Reporter: Diansyah | Editor: Supiansyah
NUNUKAN - Kepulangan 161 Pekerja Migran Indonesia (PMI) dari Tawau, Sabah, Malaysia di Pelabuhan Internasional Tunon Taka Nunukan, Rabu (1/9/2021) sore , ada hal yang cukup menarik perhatian pusaranmedia.com.
Di mana di antara rombongan tersebut, terdapat dua PMI yang mengalami kelumpuhan sehingga harus mendapat perlakuan berbeda, serta satu orang lainnya diketahui mengalami gangguan kejiwaan.
Penasaran dengan kondisi PMI tersebut, pewarta pun berusaha menggali informasi terhadap apa yang dialami dua PMI dimaksud. Kepada media ini, Asman bin Aziz (29), PMI yang mengalami lumpuh pada bagian kakinya itu mengaku, jika kelumpuhan yang ia alami saat menjalani proses penahanan di Rumah Pusat Tahanan Sementara (PTS) Tawau.
"Iya di lokap (penjara) baru saya lumpuh, sebelumnya sehat-sehat saja," ucap Asman.
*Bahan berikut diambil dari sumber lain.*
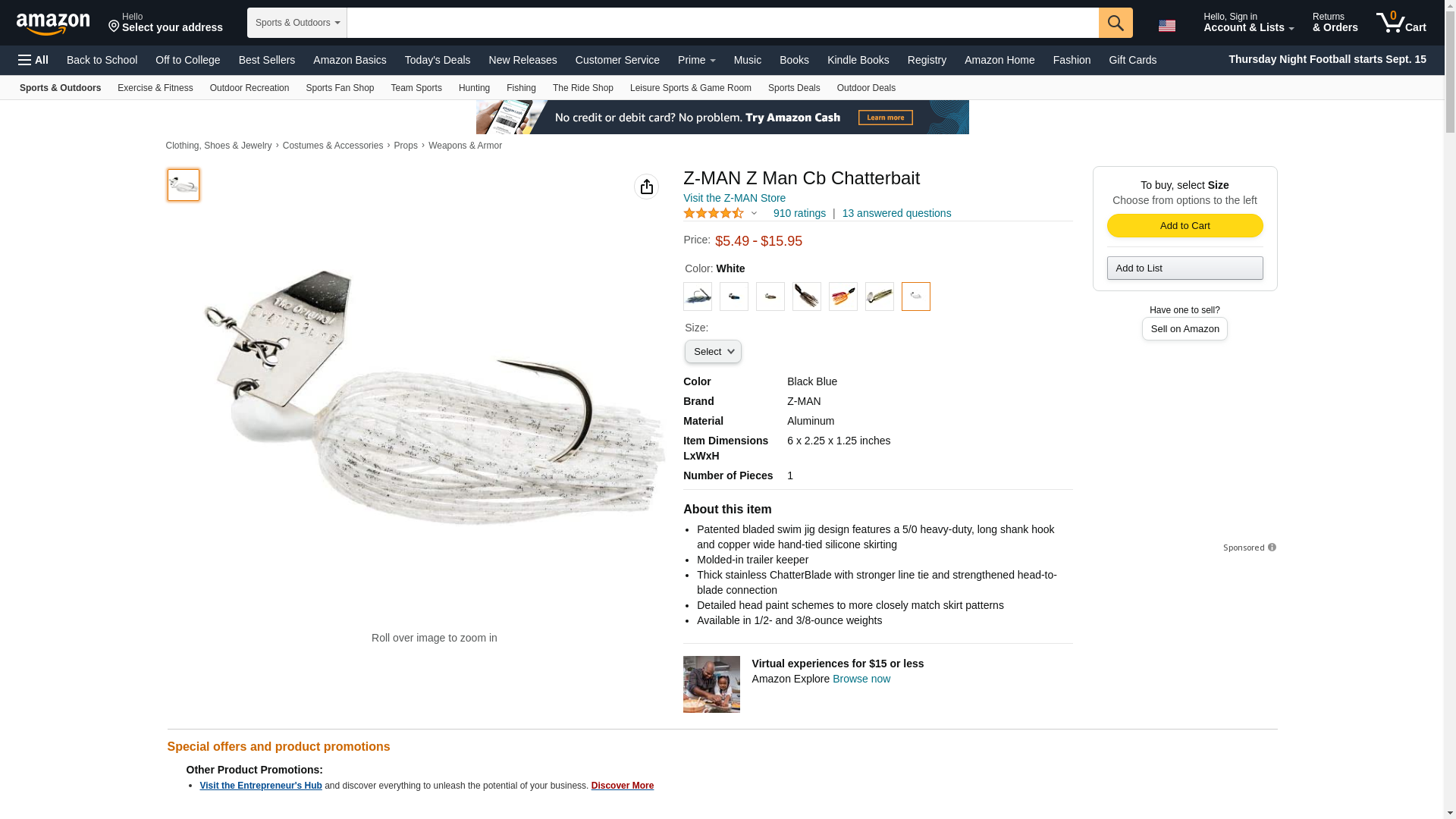
Task: Open the shopping cart icon
Action: (x=1401, y=22)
Saat ditanya penyebab kelumpuhannya itu, Asman mengatakan jika kondisi udara yang tidak menentu di dalam kawasan PTS serta menumpuknya jumlah tahanan dalam satu sel, diduga kuat menjadi penyebab dirinya secara mendadak mengalami kelumpuhan.
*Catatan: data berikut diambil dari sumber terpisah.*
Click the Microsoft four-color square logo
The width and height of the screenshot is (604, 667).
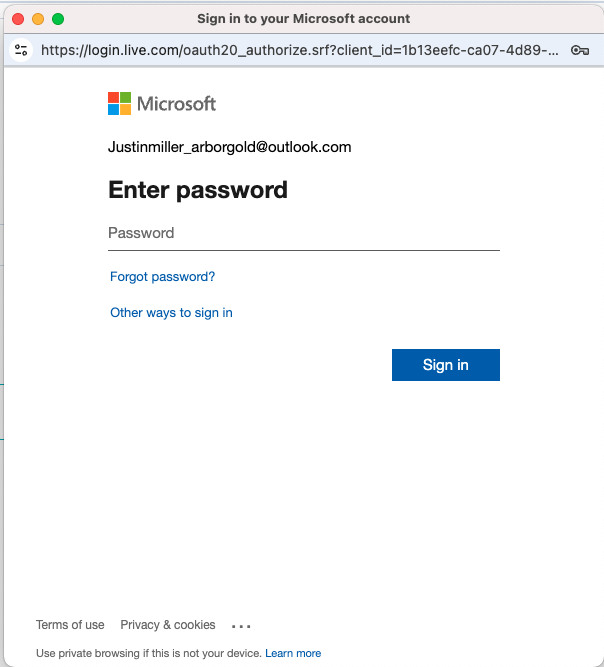(119, 103)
"Udara di dalam itu tidak menentu, terkadang sejuk, sejuk betul. Pas datang panas, panas betul. Ini mungkin jadi sebab kaki saya lumpuh," ujarnya. Selain itu, Asman mengungkapkan penumpukan jumlah tahanan dalam satu sel hingga mencapai 200 orang pun harus dia rasakan.
Belum lagi, dalam sel itu ia harus berjibaku dengan tahanan-tahanan lainnya baik yang berasal dari Indonesia maupun negara lain seperti Filipina dan Brunei Darusalam. Saat ditanya apakah ia mengalami kekerasan fisik selama menjalani proses penahanan? Asman memastikan tidak ada sedikitpun kekerasan fisik yang dia terima selama menjadi tahanan PTS tersebut.
Hanya saja, kebersihan dan kondisi air untuk mandi di PTS begitu buruk, sehingga tidak sedikit dari mereka harus mengalami gangguan kulit seperti, kurap, kudis dan gatal-gatal. "Saya rasa dia punya air kurang bagus, sebab satu hari kami guna basuh badan malamnya sudah menggaruk-garuk saja kami buat. Makanya rata-rata kami itu luka-luka karena penyakit kulit," ungkapnya.
Sementara PMI yang mengalami gangguan kejiwaan, menurut PMI yang menjaga dan mengawasinya selama dalam tahanan Arifin bin Abdullah (33) mengaku, bahwa Boncel, sapaan rekan-rekannya sesama PMI terhadap PMI gangguan kejiwaan itu, telah mengalami gangguan sebelum ditahan di PTS Tawau.
Diduga kejiwaan Boncel terganggu akibat perlakuan pihak perusahaan tempat Boncel bekerja yang terus memaksanya bekerja tanpa memberikan hak yang layak atas pekerjaannya itu. "Saya dulu satu wilayah kerja dengan Boncel hanya beda estate, dan mungkin saja karena kami yang masuk tidak resmi terkadang tidak diberikan gaji yang sesuai dan malah kadang tidak diberi satu sen pun," ungkap Arifin.
Dengan kondisi itu, Arifin menduga Boncel kemudian stres yang berlebihan dan mengalami gangguan jiwa. Kelakuan Boncel semakin menjadi-jadi setelah dia membawa sebilah parang dan menyerang salah satu kedai tak jauh dari perkebunan tempatnya bekerja. Kejadian itu pun kemudian membuat pihak perusahaan melaporkan kelakuan Boncel kepada Polis Diraja Malaysia (PDRM).
"Dia ditahan ini karena habis mengamuk. Selama di penjara juga petugas dibuat pusing dengan kelakuannya," ucap Arifin. Menanggapi sejumlah PMI tersebut, Kepala Badan Perlindungan Pekerja Migran (PMI) Nunukan AKBP F.J Ginting mengatakan telah berkoordinasi dengan Dinas Sosial (Dinsos) Nunukan untuk penanganan selanjutnya, setelah proses karantina yang dilakukan BP2MI.
"Kalau sudah dikarantina, baru kita serahkan ke Dinsos untuk mendapat perawatan," ujar Ginting. Sementara untuk PMI dengan gangguan kesehatan, lanjut Ginting, akan dilakukan pemeriksaan di Rumah Sakit Umum Daerah (RSUD) Nunukan.